The series of accidents forcing Carl and Ellie to smash open that change jar felt like the movie was just TAUNTING us at that point. The jar was our feelings, and the animators at Pixar were the hammer. Carl’s sadness as he realizes Ellie never got to go to Paradise Falls PERFECTLY matched our despair, except we couldn’t just buy plane tickets to Venezuela to fix it. As he walked with Ellie up the hill, I mentally steeled myself for the inevitable, knowing half the people around me were likely doing the same. It was all in vain. More people cried at her digital funeral than there were viewers at the 2016 Summer Olympics.
The room was a sniffling mess as the rest of the movie played, pausing only to cackle in glee as the stupid Muntz man fell to his undoubtedly painful death. The movie ended. Everyone filed slowly outside, looking incredibly similar to a group of zombie ants, or maybe a squad of squid displaced onto a forest floor. As I walked out of the theater that day, I vowed to never think about Up again. The vengeful Pixar gods, however, had other plans. “Married Life” played on a loop in my head for about a week after, each twinkling note like a poorly-carved spear aimed straight at my brain. I was going insane.

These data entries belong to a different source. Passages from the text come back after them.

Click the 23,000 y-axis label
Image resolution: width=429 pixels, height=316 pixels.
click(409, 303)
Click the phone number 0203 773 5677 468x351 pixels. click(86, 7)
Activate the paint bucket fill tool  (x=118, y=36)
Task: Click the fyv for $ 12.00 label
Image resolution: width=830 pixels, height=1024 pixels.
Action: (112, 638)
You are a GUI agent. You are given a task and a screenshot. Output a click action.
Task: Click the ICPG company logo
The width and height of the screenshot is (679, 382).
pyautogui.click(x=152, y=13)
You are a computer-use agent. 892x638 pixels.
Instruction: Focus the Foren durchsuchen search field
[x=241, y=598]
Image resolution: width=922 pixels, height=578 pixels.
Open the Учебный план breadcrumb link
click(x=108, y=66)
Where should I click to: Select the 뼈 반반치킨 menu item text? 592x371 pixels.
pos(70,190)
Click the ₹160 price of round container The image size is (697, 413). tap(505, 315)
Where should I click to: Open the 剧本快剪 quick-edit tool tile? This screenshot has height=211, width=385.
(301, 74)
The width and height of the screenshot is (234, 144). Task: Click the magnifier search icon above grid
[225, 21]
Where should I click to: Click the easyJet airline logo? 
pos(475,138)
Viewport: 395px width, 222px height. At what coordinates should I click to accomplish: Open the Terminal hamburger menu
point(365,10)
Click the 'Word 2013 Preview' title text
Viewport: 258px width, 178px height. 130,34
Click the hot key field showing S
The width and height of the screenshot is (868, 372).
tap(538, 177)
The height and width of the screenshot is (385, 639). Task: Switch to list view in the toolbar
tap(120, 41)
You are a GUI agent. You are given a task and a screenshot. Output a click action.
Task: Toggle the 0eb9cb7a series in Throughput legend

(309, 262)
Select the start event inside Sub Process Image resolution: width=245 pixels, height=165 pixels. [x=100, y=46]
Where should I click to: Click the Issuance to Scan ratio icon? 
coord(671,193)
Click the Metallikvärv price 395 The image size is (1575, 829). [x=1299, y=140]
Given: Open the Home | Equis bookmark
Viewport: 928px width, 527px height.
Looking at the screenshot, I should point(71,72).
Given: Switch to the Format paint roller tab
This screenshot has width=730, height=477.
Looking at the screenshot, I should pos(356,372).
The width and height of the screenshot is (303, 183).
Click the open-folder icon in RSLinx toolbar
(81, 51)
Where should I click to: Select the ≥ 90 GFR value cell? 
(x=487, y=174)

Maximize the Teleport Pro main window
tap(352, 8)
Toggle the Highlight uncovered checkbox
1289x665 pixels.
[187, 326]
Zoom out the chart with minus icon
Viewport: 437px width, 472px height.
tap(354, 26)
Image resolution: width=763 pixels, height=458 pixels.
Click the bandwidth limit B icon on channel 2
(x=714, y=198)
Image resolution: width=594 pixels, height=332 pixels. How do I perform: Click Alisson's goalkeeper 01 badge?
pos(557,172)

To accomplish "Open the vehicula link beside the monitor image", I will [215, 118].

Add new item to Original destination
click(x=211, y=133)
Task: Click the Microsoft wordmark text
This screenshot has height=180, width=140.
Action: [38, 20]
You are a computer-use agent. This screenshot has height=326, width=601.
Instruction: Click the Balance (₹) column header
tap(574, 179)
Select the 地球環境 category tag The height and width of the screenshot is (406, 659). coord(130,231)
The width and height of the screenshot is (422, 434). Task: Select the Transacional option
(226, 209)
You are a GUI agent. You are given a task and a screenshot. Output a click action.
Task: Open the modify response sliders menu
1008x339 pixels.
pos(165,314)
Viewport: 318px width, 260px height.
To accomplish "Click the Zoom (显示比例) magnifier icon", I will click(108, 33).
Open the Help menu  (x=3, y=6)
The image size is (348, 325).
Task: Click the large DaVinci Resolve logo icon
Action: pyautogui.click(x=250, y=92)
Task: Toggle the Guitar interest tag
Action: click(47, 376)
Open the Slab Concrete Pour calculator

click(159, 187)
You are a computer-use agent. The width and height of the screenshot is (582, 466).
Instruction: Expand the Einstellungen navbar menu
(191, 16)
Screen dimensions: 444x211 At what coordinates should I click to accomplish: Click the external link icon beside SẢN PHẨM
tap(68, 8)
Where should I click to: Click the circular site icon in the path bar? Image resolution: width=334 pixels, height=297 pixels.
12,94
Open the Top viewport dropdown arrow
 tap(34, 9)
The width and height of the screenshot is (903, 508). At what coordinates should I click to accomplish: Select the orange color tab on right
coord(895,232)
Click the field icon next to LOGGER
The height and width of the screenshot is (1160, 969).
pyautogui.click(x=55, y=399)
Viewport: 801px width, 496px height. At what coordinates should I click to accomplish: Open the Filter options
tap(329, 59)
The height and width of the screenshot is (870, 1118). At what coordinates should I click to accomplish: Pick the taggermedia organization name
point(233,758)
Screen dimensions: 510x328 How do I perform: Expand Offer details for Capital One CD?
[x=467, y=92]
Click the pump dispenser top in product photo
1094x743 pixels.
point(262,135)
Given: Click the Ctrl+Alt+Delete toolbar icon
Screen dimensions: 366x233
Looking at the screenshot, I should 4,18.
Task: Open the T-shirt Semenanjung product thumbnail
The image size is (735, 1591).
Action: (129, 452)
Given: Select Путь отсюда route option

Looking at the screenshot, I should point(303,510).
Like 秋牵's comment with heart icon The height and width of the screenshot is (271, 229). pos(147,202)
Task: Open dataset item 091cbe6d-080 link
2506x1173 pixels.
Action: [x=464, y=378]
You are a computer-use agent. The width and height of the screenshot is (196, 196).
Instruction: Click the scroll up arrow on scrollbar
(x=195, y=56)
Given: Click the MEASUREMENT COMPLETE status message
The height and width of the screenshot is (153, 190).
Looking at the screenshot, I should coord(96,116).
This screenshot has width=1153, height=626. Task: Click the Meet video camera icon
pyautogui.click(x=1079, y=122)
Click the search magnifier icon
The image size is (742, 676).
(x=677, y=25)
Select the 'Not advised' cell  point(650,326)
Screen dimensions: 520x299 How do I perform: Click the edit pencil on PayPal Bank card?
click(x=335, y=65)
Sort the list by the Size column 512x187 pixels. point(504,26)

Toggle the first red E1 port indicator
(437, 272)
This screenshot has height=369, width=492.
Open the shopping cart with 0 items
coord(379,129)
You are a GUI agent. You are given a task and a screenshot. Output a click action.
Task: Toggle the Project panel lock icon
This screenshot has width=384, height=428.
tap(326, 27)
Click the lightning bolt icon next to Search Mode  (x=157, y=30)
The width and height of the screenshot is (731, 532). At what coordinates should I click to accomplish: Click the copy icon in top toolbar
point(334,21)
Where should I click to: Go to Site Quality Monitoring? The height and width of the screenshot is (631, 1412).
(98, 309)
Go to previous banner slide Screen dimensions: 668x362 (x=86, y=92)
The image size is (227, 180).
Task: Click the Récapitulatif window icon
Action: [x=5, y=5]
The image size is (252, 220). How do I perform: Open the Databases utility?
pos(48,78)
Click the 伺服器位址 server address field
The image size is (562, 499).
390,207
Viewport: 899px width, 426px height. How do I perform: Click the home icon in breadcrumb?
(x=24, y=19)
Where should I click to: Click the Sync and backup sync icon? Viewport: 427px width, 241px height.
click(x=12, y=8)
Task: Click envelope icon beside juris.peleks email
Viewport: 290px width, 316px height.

Finally, after WEEKS of musical earworm suffering, I forgot about it. I had won my battle against Up. I thought I would never have to watch a second of that wretched movie ever again. So, imagine my surprise when months later, as I click on the “Memory Moment” tab in this homework assignment, I find myself face-to-face with the spawn of my fallen enemy, frothing at the mouth for revenge, whispering “c’mon, press play, you know ya gotta.” I can’t believe I was forced to sit through 3 minutes of bone-aching sadness and crippling regret for a school assignment. I had managed to bury the trauma for MONTHS, and this has brought it all back. I will now rewatch the movie and begin the cycle once more. I cannot escape.